Moving beyond one-factor-at-a-time (OFAT) testing

Ryan_Lekivetz · Dec 12, 2024 09:00 AM

In previous blog posts, we talked about breaking down one aspect of the testing challenge, dealing with multiple inputs as a designed experiment where we can start by focusing on one input at a time. A later blog post revisited the fundamental principles of factorial effects in designed experiments. Now, we’ll combine these ideas and discuss what we might want in designing an experiment to be used for testing.

Let us return to the Beta Distribution and consider now if we want to test varying the inputs of the Beta Distribution, focusing on q, alpha, and beta.

Assume that we pick three values for each of those inputs (a low/medium/high). One could imagine trying all 27 (3x3x3) possible combinations. But would this work if we had 10 inputs? 20? 100? At some point, it becomes apparent that we need a different strategy. While we have a way to handle this in typical design of experiment problems, does this same approach work for software testing? Recalling that we want to find bugs and that they lurk in the corners and boundaries, let us reframe this to say that our goal is to find combinations of inputs that will induce a failure (i.e., we don’t observe our expected result).

What about the boundaries?

You may have noticed I seem to be ignoring the boundaries. This is where the OFAT approach can have value. Ideally, we have already checked our boundaries for each of our inputs (and have fixed any issues) before coming to this point in testing. Nevertheless, as we will discover later, we can take boundaries into account as we vary our inputs.

Moving beyond OFAT

In a factorial design, the fundamental principles of factorial effects are in relation to important/significant effects. However, for software testing, we reframe the fundamental principles in terms of “failure-inducing combinations”:

Combination hierarchy: i) Combinations involving fewer inputs are more likely to be failure-inducing than those involving more inputs. ii) Combinations of the same order are equally likely to be important.

Combination sparsity: The number of failure-inducing combinations will be small.

Combination heredity: A combination is more likely failure-inducing if at least one of the parent factors involving the interaction is known to be more likely involved in inducing failures.

Why do we even need to make a distinction?

One of the key differences in testing is that our response is simply a pass/fail – do we deviate from our expected result or not? In addition, we typically assume a deterministic result. That is, if we use the same inputs, we get the same results (no error). While a tester wants to find bugs, eventually we hope those bugs get fixed. We’re not looking to fit a model, find effects, or optimize a response. In fact, the closest analog to the idea of modeling is the task of tracking down a combination that induced a failure. This is known as the fault localization problem, and it has its own set of unique challenges.
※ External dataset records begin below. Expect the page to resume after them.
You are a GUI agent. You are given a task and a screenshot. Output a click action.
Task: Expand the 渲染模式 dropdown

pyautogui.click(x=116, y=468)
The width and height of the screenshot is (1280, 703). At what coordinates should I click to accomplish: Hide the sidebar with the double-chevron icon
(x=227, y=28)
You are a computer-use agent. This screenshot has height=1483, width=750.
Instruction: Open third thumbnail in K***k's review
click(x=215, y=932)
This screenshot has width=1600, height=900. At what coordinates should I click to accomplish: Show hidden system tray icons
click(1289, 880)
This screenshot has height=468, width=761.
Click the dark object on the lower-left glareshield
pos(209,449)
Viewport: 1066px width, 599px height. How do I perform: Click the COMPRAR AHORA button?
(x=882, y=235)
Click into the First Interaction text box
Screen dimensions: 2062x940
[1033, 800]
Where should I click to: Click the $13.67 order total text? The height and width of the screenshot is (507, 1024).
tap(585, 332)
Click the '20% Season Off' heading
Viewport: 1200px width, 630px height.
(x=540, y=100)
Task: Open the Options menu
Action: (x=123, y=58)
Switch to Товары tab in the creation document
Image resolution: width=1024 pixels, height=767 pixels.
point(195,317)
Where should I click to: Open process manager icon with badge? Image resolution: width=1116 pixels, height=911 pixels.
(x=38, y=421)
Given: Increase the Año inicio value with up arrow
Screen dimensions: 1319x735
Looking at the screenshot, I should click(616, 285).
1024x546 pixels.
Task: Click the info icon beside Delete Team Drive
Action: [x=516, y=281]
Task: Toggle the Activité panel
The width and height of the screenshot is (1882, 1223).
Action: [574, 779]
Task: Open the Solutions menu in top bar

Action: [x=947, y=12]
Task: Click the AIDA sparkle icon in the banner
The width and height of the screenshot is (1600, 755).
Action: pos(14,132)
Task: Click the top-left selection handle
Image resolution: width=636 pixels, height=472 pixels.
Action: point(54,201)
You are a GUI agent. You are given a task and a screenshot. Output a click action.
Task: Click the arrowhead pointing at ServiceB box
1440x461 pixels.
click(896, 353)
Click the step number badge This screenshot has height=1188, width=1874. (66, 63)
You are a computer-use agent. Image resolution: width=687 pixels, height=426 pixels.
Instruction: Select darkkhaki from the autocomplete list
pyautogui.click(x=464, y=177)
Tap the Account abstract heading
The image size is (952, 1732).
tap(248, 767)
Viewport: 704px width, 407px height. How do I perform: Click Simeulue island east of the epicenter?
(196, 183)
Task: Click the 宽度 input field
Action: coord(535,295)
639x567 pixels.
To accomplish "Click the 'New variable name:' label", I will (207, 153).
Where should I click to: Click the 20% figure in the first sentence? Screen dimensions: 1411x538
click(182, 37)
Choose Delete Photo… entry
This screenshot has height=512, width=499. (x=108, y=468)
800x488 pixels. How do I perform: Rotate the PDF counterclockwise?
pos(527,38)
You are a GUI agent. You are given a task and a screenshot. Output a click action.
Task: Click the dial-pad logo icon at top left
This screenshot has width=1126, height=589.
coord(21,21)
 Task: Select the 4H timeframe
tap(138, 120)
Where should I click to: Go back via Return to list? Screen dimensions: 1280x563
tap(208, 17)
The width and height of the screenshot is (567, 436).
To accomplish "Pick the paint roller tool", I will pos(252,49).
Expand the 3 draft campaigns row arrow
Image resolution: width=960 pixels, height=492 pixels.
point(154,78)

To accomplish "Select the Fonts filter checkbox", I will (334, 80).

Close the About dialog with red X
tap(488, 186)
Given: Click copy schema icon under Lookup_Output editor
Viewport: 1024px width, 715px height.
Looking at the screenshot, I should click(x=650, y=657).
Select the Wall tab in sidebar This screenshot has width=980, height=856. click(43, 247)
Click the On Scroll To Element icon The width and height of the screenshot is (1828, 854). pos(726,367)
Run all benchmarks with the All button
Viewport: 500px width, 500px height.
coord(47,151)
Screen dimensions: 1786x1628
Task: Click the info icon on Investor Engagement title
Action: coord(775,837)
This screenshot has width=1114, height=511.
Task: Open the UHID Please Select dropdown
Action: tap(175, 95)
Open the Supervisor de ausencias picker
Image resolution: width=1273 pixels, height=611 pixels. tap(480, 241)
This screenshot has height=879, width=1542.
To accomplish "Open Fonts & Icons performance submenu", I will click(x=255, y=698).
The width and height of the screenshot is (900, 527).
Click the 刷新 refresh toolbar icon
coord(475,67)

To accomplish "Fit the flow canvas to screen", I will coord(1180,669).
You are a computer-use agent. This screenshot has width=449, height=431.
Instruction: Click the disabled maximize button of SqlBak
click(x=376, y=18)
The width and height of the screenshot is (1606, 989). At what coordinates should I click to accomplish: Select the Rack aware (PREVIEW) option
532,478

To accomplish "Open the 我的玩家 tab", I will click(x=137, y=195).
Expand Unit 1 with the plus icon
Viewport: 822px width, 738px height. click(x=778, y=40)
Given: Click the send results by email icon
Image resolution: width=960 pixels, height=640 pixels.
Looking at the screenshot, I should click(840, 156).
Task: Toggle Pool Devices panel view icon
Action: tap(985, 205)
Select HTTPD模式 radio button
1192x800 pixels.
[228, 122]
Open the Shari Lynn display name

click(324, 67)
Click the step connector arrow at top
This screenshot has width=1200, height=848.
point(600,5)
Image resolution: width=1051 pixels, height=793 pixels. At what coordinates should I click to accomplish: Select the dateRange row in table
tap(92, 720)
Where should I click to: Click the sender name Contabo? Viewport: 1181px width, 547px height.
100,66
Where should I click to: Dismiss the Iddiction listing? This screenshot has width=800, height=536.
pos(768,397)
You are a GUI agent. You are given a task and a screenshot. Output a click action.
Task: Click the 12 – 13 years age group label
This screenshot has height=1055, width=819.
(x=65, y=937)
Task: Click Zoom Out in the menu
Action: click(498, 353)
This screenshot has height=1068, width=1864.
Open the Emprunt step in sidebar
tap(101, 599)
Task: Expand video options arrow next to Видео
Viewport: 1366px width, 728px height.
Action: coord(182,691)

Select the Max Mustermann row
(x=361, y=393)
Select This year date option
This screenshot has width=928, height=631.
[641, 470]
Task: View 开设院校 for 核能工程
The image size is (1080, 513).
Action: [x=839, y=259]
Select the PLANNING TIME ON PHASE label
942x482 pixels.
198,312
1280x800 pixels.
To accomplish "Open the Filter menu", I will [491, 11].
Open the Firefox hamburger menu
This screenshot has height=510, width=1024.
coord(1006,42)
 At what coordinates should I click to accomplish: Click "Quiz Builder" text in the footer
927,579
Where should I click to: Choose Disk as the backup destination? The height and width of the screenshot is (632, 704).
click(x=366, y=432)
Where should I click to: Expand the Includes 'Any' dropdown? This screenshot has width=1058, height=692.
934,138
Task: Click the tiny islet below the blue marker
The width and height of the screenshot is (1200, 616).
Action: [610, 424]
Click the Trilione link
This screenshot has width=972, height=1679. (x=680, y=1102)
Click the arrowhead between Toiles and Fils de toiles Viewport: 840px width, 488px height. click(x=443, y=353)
So, do these principles even make sense for testing?

It turns out that there is empirical evidence that combination hierarchy holds (see Kuhn et al., 2004). On the other hand, combination sparsity may not always be a reasonable assumption. If a system has not undergone any kind of testing for interactions, or even testing of individual inputs, there may be many failures in a test suite (especially before bugs start getting fixed). This is also related to the combination heredity principle – if an individual input induces a failure, then any combination involving that input will induce a failure.

So, if these assumptions are reasonable, what makes for a good set of tests? Stay tuned to our next blog entries.

Kuhn, D.R., Wallace, D.R. and Gallo, A.M., 2004. Software fault interactions and implications for software testing. IEEE transactions on software engineering, 30(6), pp.418-421.